TASK TO CARRY OUT: Format the lines as a numbered list, leaving out blank lines and pictures, for the part that opens with the line containing "The width and" and closes with the line containing "y-axis-ticks: 1 2", both ends included.

RECORDS SHOWN:
----------------

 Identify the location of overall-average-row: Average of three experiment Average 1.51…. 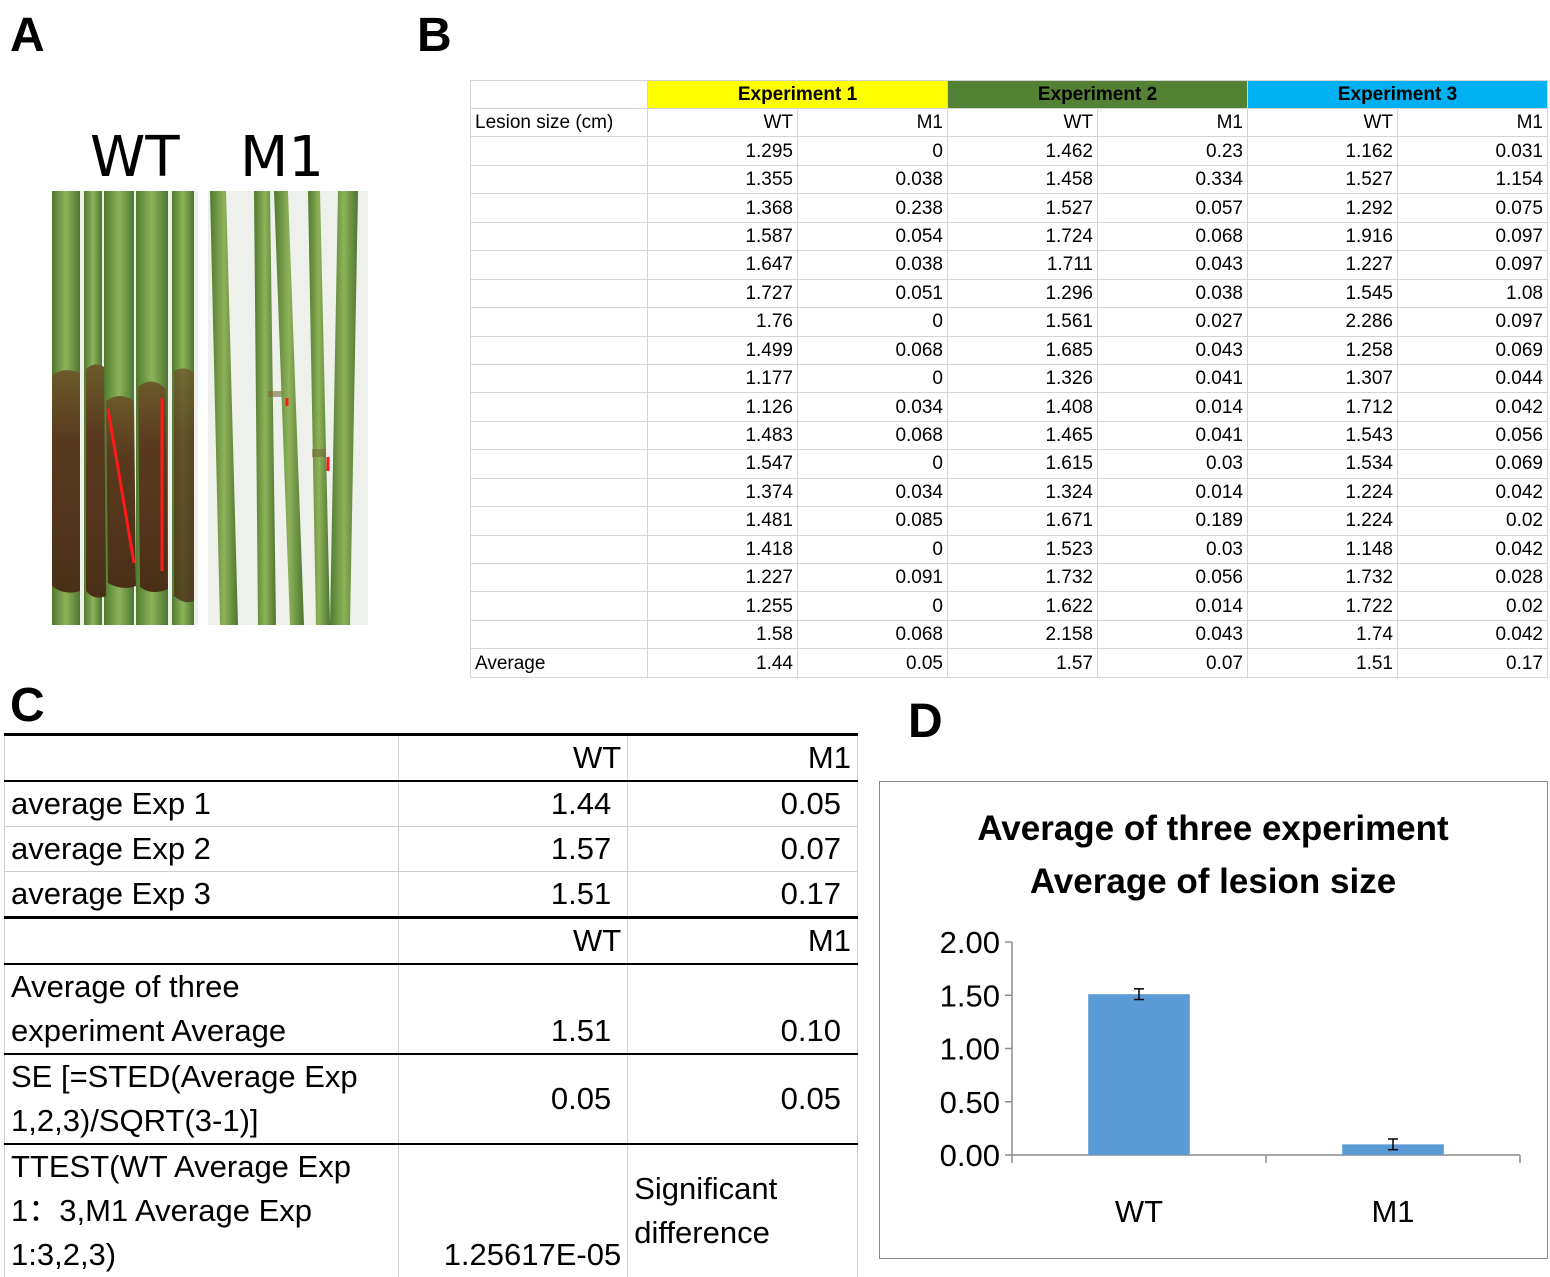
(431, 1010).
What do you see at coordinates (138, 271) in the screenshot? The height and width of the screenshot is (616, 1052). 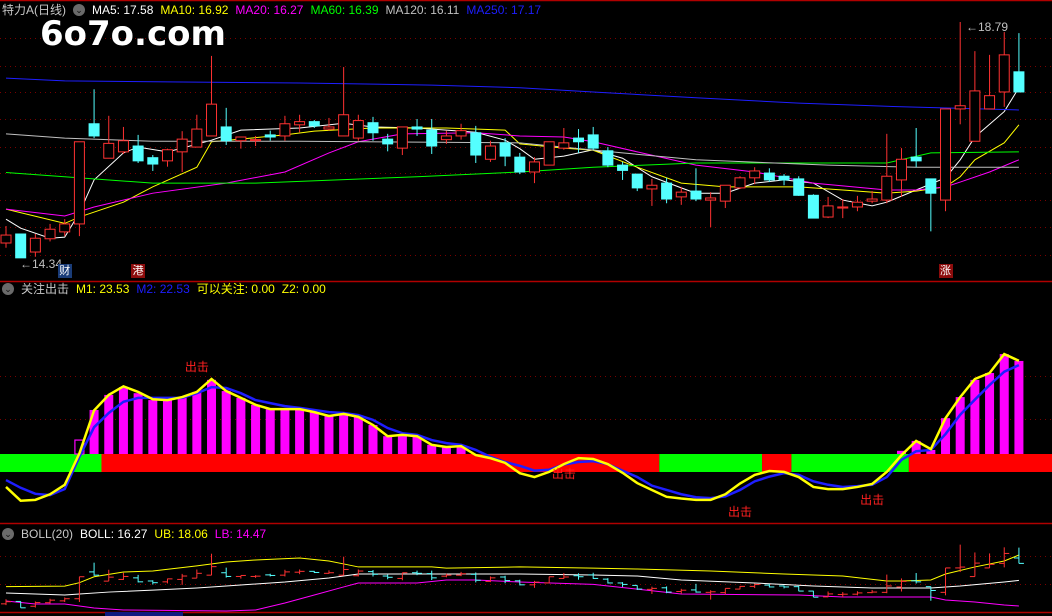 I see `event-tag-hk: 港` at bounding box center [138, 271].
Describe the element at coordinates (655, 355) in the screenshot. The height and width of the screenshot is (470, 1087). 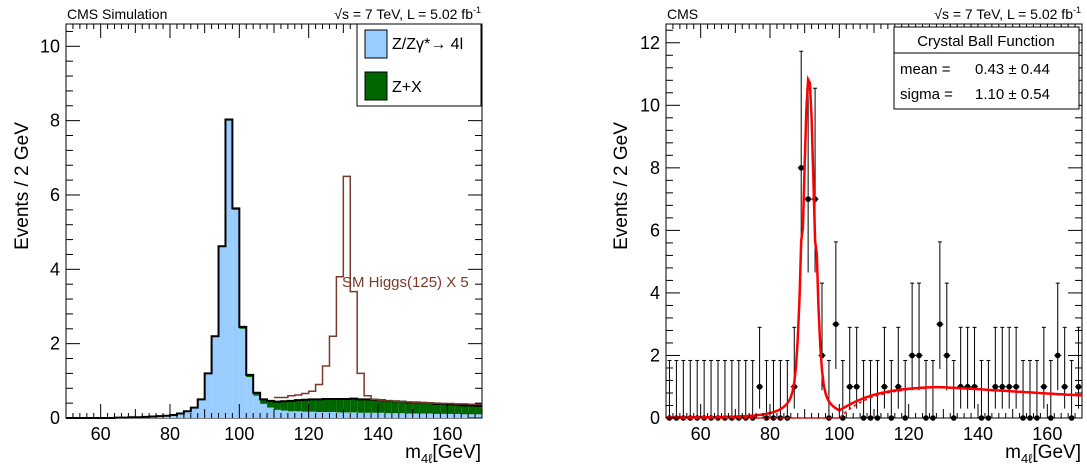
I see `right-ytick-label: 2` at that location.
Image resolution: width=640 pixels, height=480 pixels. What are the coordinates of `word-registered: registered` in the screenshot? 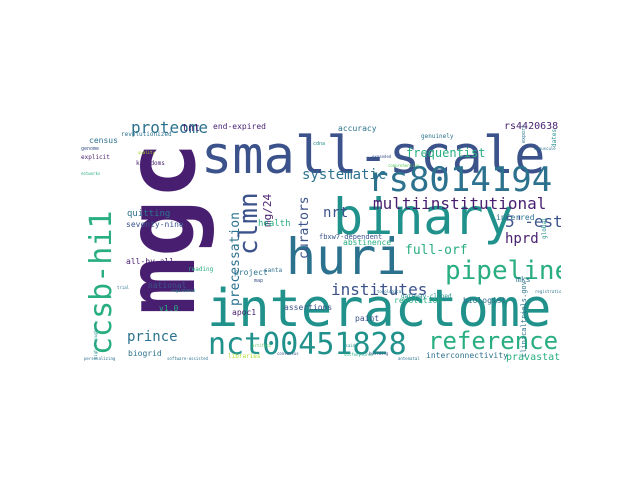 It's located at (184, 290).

----------------

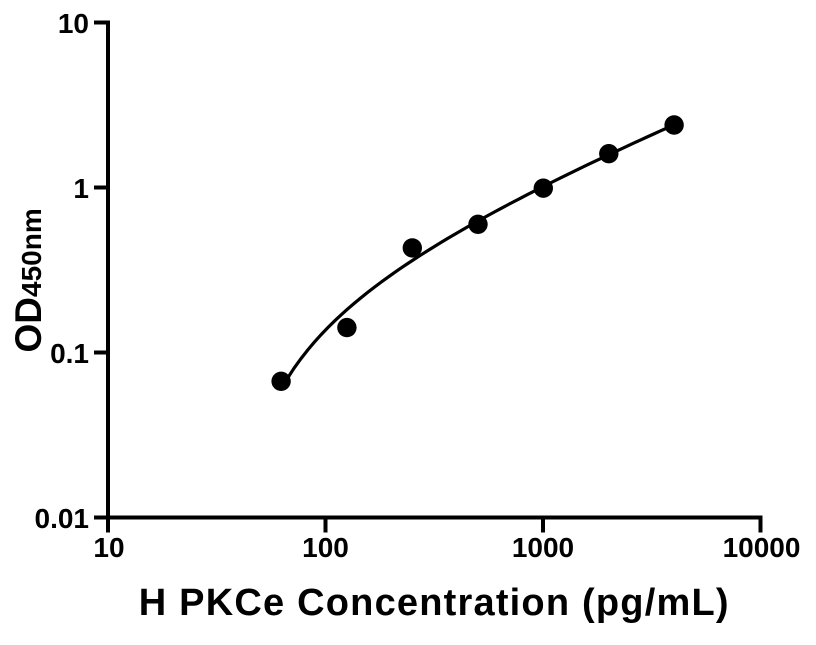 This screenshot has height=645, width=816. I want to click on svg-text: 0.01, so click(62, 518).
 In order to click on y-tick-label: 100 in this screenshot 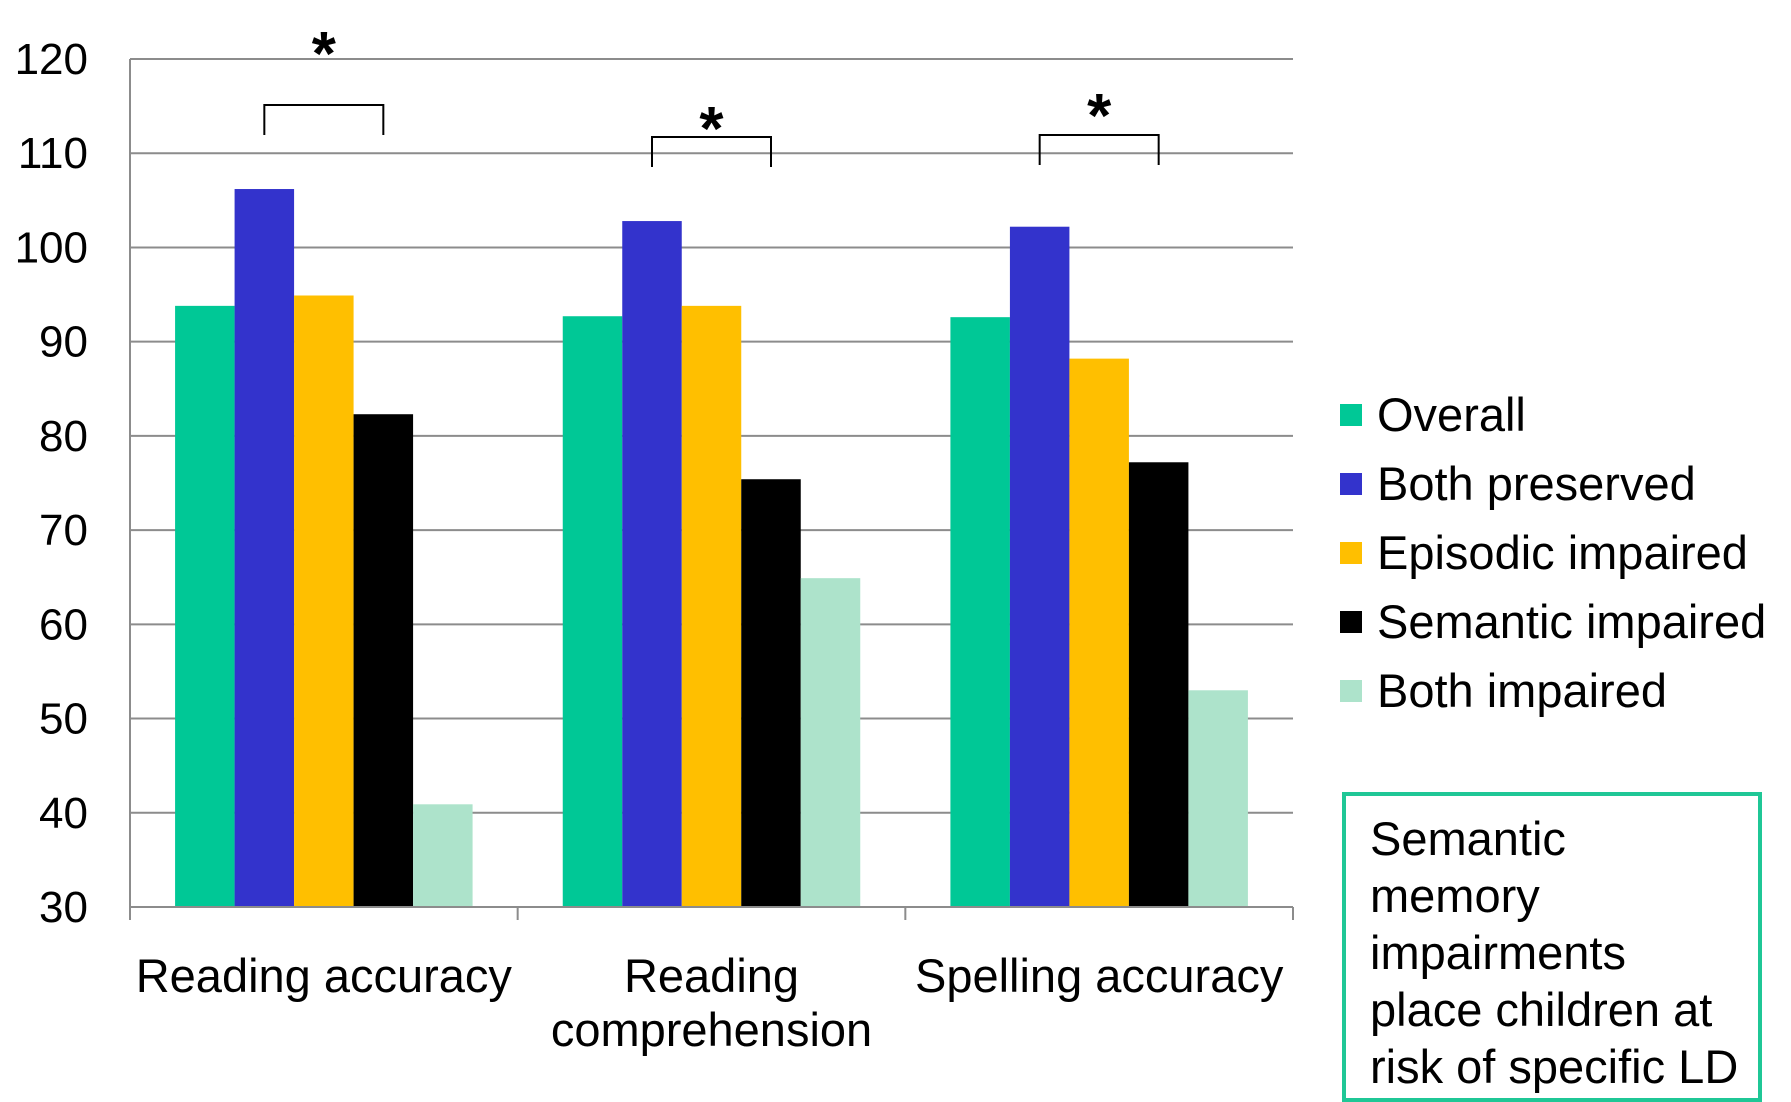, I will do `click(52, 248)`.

----------------

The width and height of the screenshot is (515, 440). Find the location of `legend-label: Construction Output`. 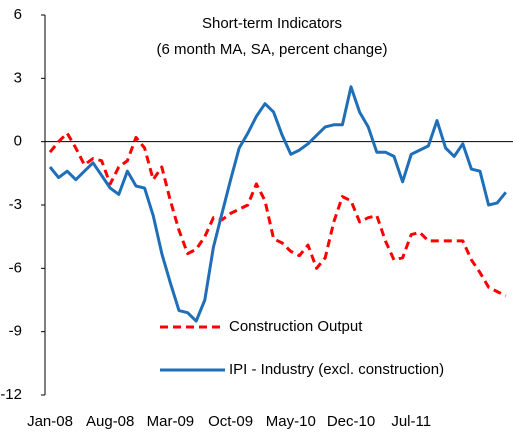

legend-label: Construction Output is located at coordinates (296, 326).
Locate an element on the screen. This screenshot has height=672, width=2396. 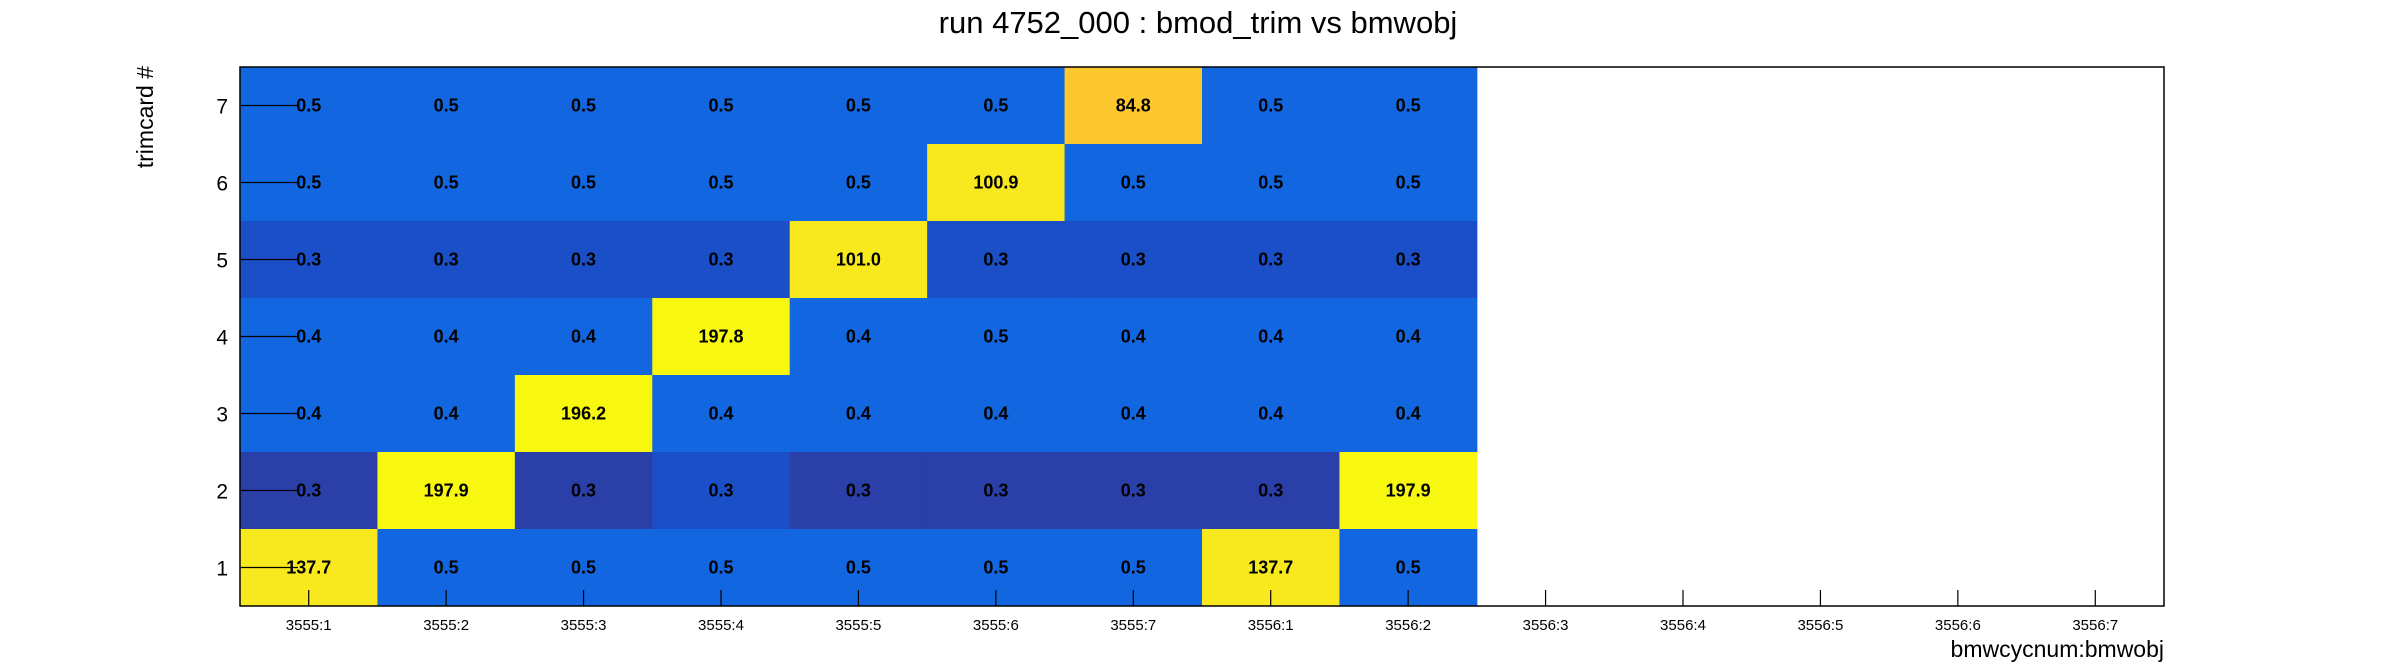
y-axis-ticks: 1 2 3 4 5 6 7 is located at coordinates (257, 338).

----------------

OUTPUT BELOW:
1. The width and height of the screenshot is (515, 440). Find the location of `legend-label: Construction Output`. 
2. legend-label: Construction Output is located at coordinates (296, 326).
3. Locate an element on the screen. This screenshot has height=672, width=2396. 
4. y-axis-ticks: 1 2 3 4 5 6 7 is located at coordinates (257, 338).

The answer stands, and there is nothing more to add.